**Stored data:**
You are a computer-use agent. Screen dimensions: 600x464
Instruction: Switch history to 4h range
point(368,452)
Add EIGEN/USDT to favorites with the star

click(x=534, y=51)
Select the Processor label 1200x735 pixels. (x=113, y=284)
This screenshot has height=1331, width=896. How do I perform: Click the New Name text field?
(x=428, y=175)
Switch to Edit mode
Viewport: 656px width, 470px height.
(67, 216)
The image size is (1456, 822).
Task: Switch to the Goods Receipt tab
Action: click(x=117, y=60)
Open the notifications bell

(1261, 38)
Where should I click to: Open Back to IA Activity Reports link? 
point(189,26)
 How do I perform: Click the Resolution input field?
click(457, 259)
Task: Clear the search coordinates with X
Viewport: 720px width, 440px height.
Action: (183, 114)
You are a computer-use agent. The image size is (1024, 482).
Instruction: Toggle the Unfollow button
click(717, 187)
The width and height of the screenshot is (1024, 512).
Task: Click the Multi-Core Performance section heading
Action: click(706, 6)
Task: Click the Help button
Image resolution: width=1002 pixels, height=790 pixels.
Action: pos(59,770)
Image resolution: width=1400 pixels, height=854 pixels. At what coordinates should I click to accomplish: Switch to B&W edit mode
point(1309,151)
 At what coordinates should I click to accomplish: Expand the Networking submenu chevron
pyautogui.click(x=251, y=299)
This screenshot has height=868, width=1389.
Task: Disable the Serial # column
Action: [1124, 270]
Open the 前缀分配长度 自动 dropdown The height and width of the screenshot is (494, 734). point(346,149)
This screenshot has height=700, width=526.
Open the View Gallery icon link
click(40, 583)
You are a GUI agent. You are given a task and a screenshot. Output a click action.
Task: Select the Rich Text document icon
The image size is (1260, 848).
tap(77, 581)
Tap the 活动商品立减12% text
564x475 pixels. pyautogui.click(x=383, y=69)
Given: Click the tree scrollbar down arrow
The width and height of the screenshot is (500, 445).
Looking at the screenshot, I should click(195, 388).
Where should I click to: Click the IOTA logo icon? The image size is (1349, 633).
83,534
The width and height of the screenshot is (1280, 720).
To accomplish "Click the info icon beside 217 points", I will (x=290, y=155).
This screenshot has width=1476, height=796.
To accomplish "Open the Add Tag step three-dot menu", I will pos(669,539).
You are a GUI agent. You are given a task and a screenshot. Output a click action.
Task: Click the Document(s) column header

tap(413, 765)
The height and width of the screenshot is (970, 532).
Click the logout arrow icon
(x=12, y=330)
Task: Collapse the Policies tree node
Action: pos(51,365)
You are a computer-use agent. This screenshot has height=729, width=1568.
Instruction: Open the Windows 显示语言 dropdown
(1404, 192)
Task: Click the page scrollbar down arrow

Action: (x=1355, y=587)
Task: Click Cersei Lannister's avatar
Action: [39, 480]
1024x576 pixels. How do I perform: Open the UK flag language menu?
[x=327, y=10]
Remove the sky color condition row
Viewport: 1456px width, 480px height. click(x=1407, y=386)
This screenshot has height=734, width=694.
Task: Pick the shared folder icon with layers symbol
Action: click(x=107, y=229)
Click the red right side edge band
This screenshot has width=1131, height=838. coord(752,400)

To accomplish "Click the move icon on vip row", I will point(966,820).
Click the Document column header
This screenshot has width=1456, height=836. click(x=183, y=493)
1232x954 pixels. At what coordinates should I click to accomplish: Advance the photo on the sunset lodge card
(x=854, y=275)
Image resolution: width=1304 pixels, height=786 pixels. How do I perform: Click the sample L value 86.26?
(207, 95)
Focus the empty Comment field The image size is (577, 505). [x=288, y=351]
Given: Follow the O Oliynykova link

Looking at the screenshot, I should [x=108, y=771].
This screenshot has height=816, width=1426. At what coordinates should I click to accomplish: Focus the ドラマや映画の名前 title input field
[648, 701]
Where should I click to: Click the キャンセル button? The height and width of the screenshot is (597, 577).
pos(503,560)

**Task goal:** Copy nothing except the lines from the one holding "Given: Follow the O Oliynykova link" through the last line of the data above, and return them exactly.

**Task response:**
Given: Follow the O Oliynykova link

Looking at the screenshot, I should [x=108, y=771].
This screenshot has height=816, width=1426. At what coordinates should I click to accomplish: Focus the ドラマや映画の名前 title input field
[648, 701]
Where should I click to: Click the キャンセル button? The height and width of the screenshot is (597, 577).
pos(503,560)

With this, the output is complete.